Networking, logging exports, and hybrid topologies

Recent networking notes include an EXTERNAL_PASSTHROUGH option for forwarding rules/backend services (useful when you need source-IP–preserving handoffs to external appliances) and Partner Cross-Cloud Interconnect options for predictable cross-cloud bandwidth between GCP and AWS (partner availability and pricing vary by region). Logging export improvements include finer filtering by namespace/ingestion labels and additional CMEK options for exported logs.

Architectural guidance:

  • Use EXTERNAL_PASSTHROUGH when you need the load balancer to forward traffic without SNAT to third-party appliances or bare-metal endpoints that require preserved source IPs.
  • Evaluate Partner Cross-Cloud Interconnect in lab tests for replication and backup workflows where throughput and latency SLAs matter; compare pricing and availability against VPN/site-to-site options.
  • Centralize export policies and use namespace/ingestion filters to limit exported data and apply CMEK only where regulatory requirements demand it.

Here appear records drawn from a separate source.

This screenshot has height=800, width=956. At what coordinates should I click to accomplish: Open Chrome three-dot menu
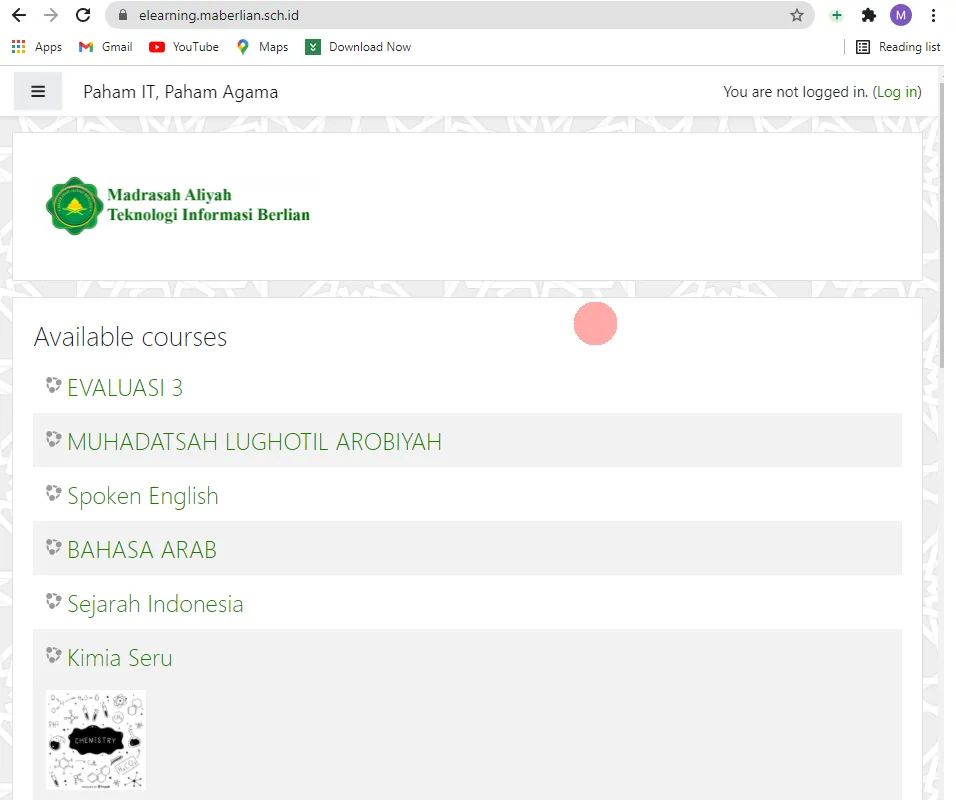[933, 15]
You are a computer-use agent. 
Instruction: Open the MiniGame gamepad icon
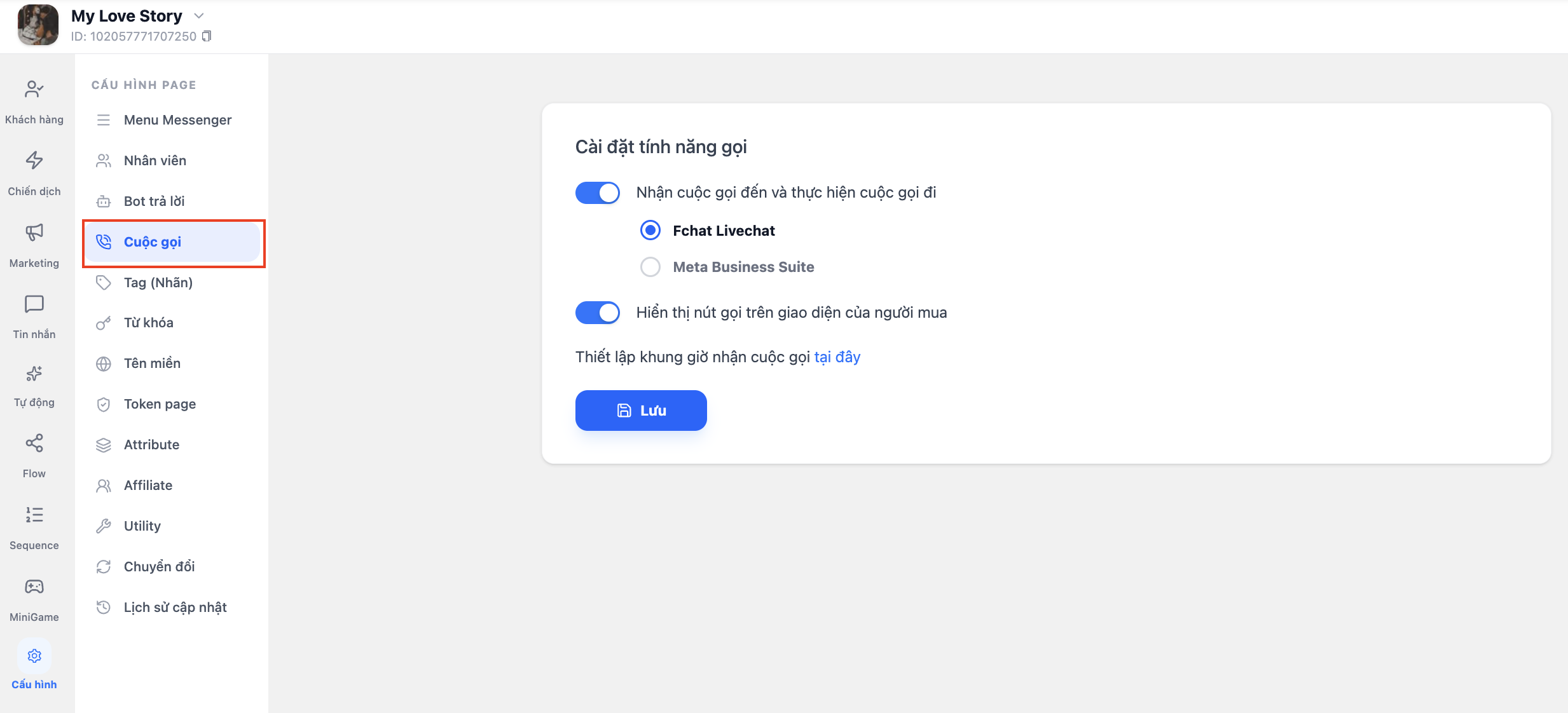point(34,587)
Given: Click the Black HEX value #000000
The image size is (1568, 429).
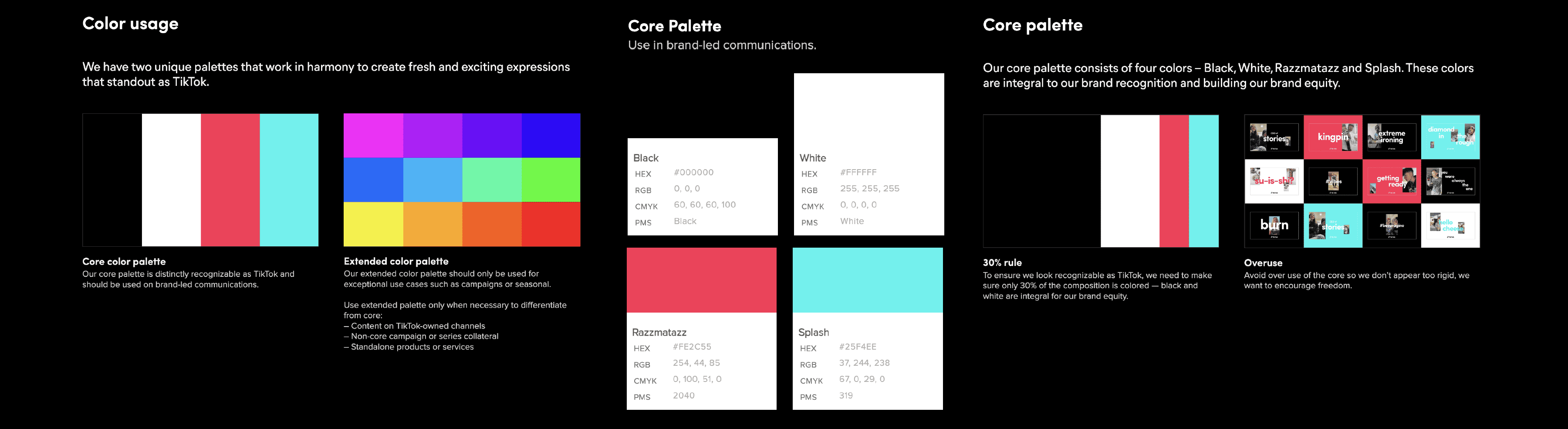Looking at the screenshot, I should pos(694,173).
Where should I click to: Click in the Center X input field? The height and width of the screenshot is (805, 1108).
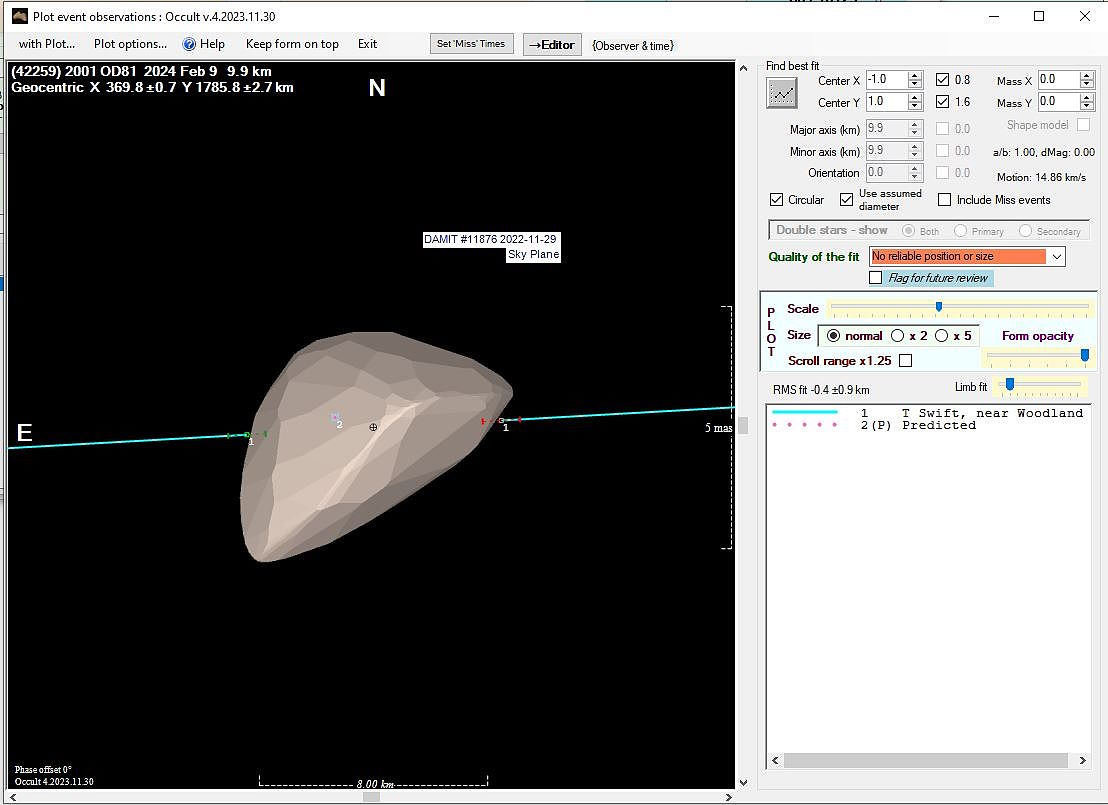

Concrete checklist for platform teams

  1. Rework upgrade governance for node pools
  • Treat node-pool exclusions as an intentional lifecycle choice. Add CI/CD checkpoints, require explicit exclusion durations, and automate alerts for pools excluded beyond defined thresholds.
  1. Formalize node-pool specialization
  • Codify data-cache node pools in IaC, autoscaling rules, cost-center tags, and scheduling policies. Benchmark local SSD throughput automatically before production rollout.
  1. Enforce per-model controls for inference
  • Add multi-model routing, per-model quotas, and telemetry to attribution and billing. Enforce model-level IAM and observability.
  1. Revisit hybrid networking
  • Add EXTERNAL_PASSTHROUGH and Partner Cross-Cloud Interconnect options to network diagrams and runbooks where source-IP preservation or predictable cross-cloud bandwidth are required.
  1. Tighten observability exports
  • Use the new filtering and CMEK controls to send only required namespaces to high-cost sinks and to meet regulatory encryption requirements.
  1. Update runbooks and playbooks
  • Add explicit steps for node-pool–specific failures, eviction scenarios on specialized pools, and model-serving fallbacks if data-cache nodes are degraded.

Prioritized projects

  • Automate an upgrade-exclusion review job that flags node pools excluded >30/60/90 days and triggers human review.
  • Create a data-cache node-pool template with automated throughput validation.
  • Extend inference proxies to tag telemetry with model id and cost center and to enforce per-model rate limits.
  • Pilot Partner Cross-Cloud Interconnect for one critical replication workflow and measure SLO compliance.

Summary

Individually these changes are small; cumulatively they change operational patterns. Use the new knobs—per-node-pool exclusions, data-cache SSD knobs, additional hosted models, and refined networking and export controls—as infrastructure primitives. Codify policies, automate guardrails, and treat specialized node pools and models as first-class components of your platform.